Roger spoke a little sternly, and glad of an excuse to turn his attention from herself to some one else, Hester replied,—
“It was in the same box with t’other paper, and I s’pose she’s got it who snooped till she found the will.”
She glanced meaningly at Mrs. Walter Scott, who deigned her no reply, but who began to feel uneasy with regard to the letter of which she had not before heard, and whose contents she did not know.
Neither Roger nor Frank wished to mix Magdalen up with the matter, if possible to avoid it, and no mention was made of her then, and Hester was suffered to believe it was Mrs. Walter Scott who had found the will.
“You read the letter, Hester. Tell me what was in it,” Roger said.

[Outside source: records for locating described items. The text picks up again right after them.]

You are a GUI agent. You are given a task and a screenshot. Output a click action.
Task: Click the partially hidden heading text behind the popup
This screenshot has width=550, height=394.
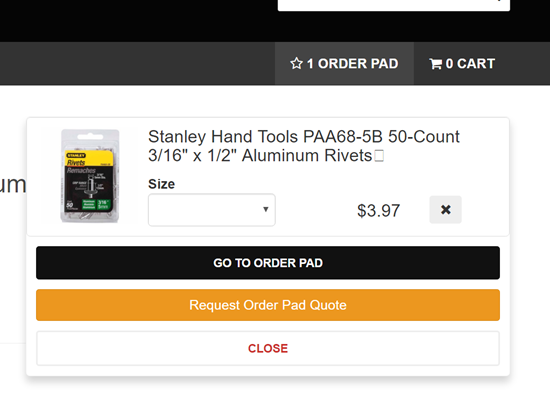pos(13,185)
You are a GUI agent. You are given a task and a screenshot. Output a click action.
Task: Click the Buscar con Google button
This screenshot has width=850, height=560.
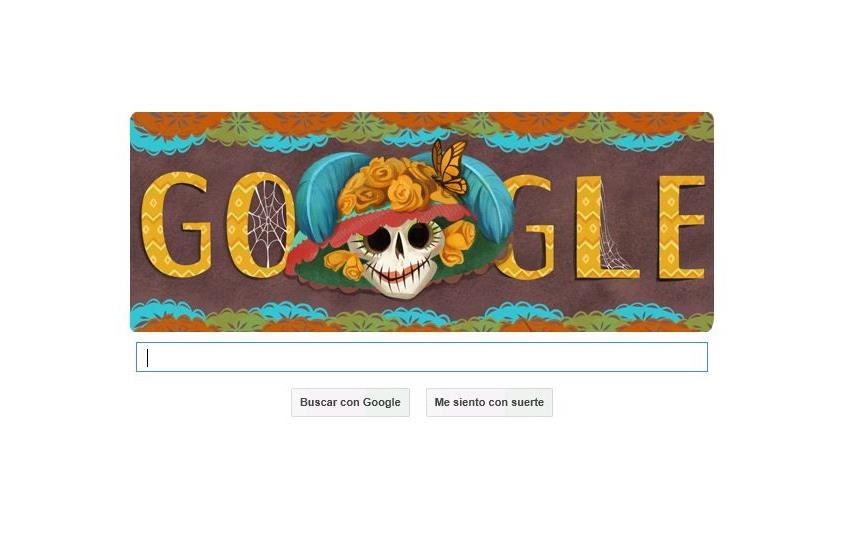350,402
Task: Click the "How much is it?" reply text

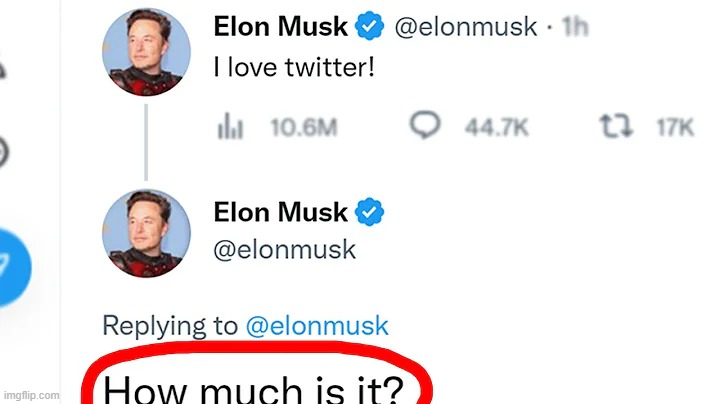Action: [x=254, y=387]
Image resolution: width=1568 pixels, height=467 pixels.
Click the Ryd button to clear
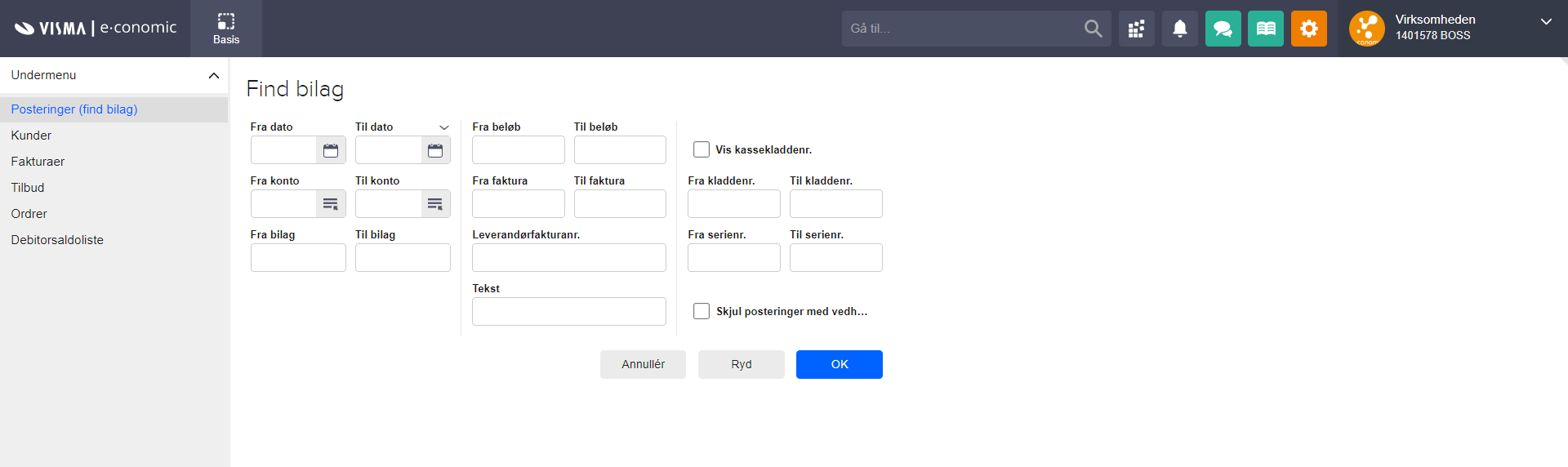point(741,364)
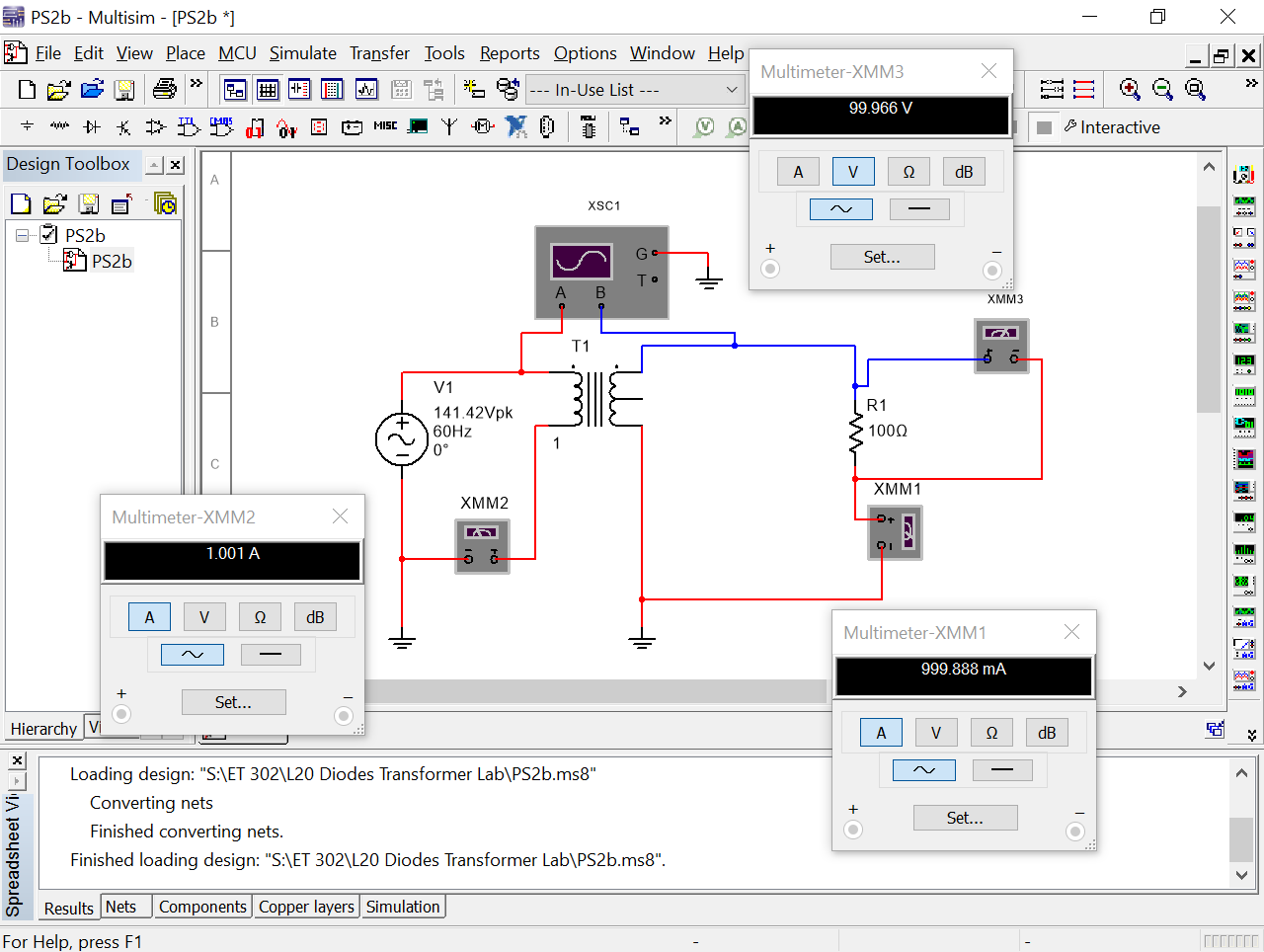
Task: Click Set... on Multimeter-XMM2
Action: [233, 701]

And then Hester’s face flushed, and her eyes flashed fire, as she replied,—
“There was in it that which had never or’ to be writ. He giv the reason why he made this will. He was driv to it by somebody who pisoned his mind with the biggest, most impossible slander agin the sweetest, innocentest woman that ever drawed the breath.”
Roger was listening eagerly now, with a fiery gleam in his blue eyes, and his nostrils quivering with indignation.
Mrs. Walter Scott was listening, too, her face very pale, except where a bright spot of red burned on her cheeks, and her lips slightly apart, showing her white teeth.
Frank was listening also, and gradually coming to an understanding of what had been so mysterious before.